**How to complete this task**
Transcribe every line of the entries below verbatim, leaving out the pictures.
*****
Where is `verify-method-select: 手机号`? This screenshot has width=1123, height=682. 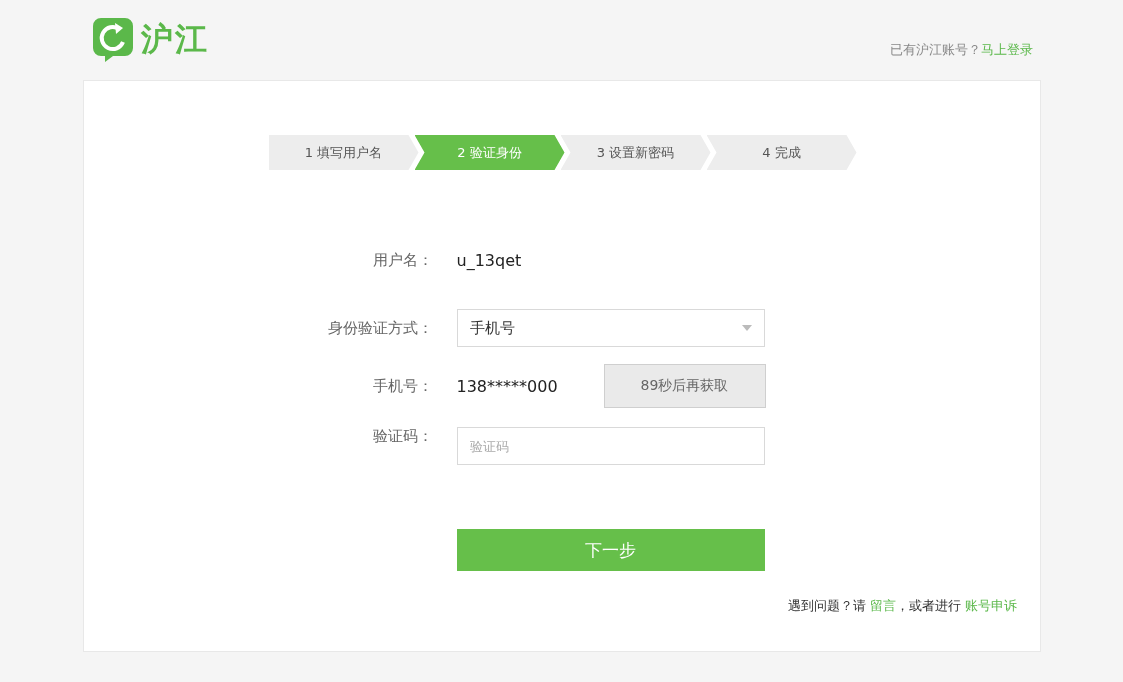
verify-method-select: 手机号 is located at coordinates (610, 328).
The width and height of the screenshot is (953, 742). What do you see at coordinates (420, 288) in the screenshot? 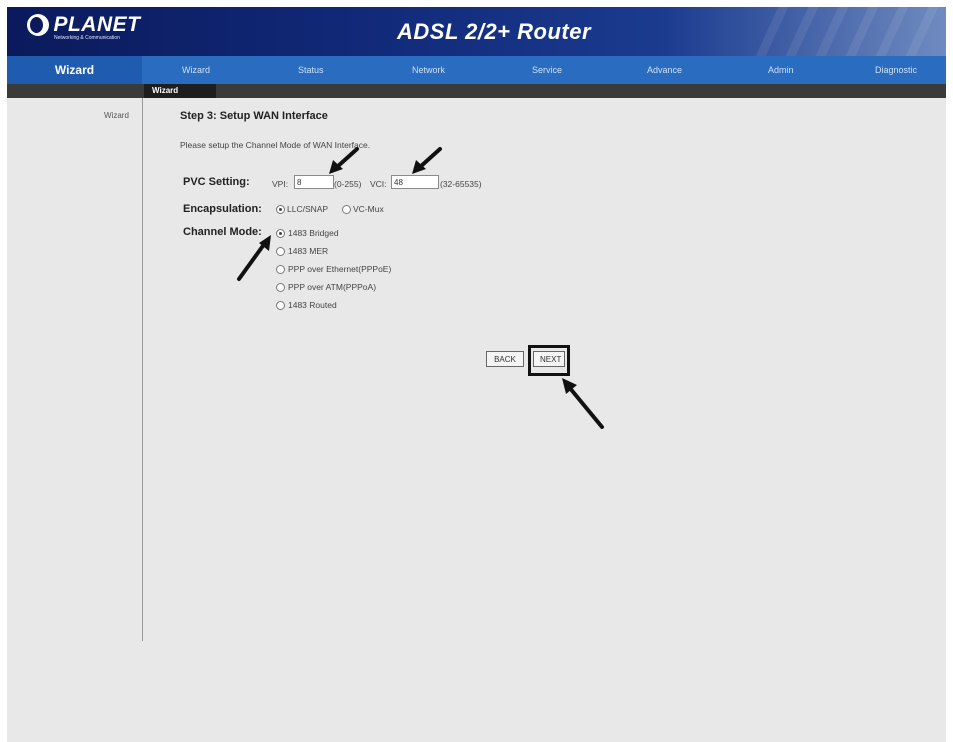
I see `annotation-arrows` at bounding box center [420, 288].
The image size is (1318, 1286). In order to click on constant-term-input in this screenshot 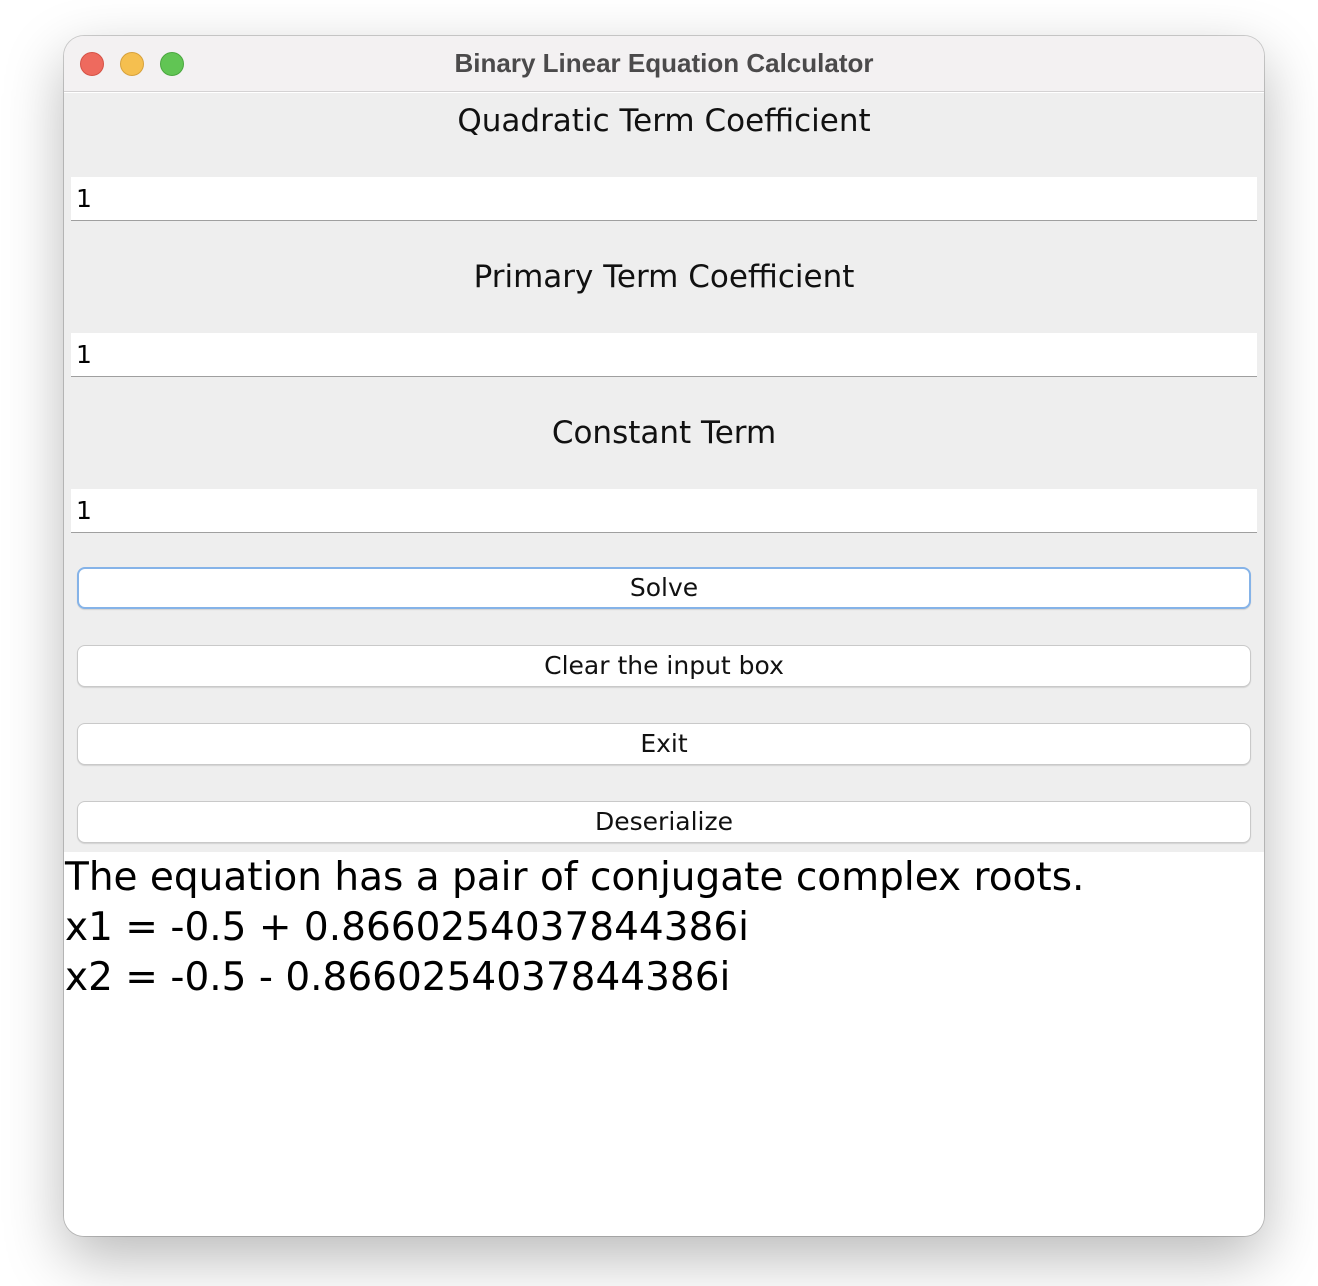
*****
**Answer box**
Where is `verify-method-select: 手机号`? This screenshot has width=1123, height=682. 
verify-method-select: 手机号 is located at coordinates (610, 328).
The width and height of the screenshot is (953, 742). What do you see at coordinates (420, 288) in the screenshot? 
I see `annotation-arrows` at bounding box center [420, 288].
The image size is (1318, 1286). In order to click on constant-term-input in this screenshot 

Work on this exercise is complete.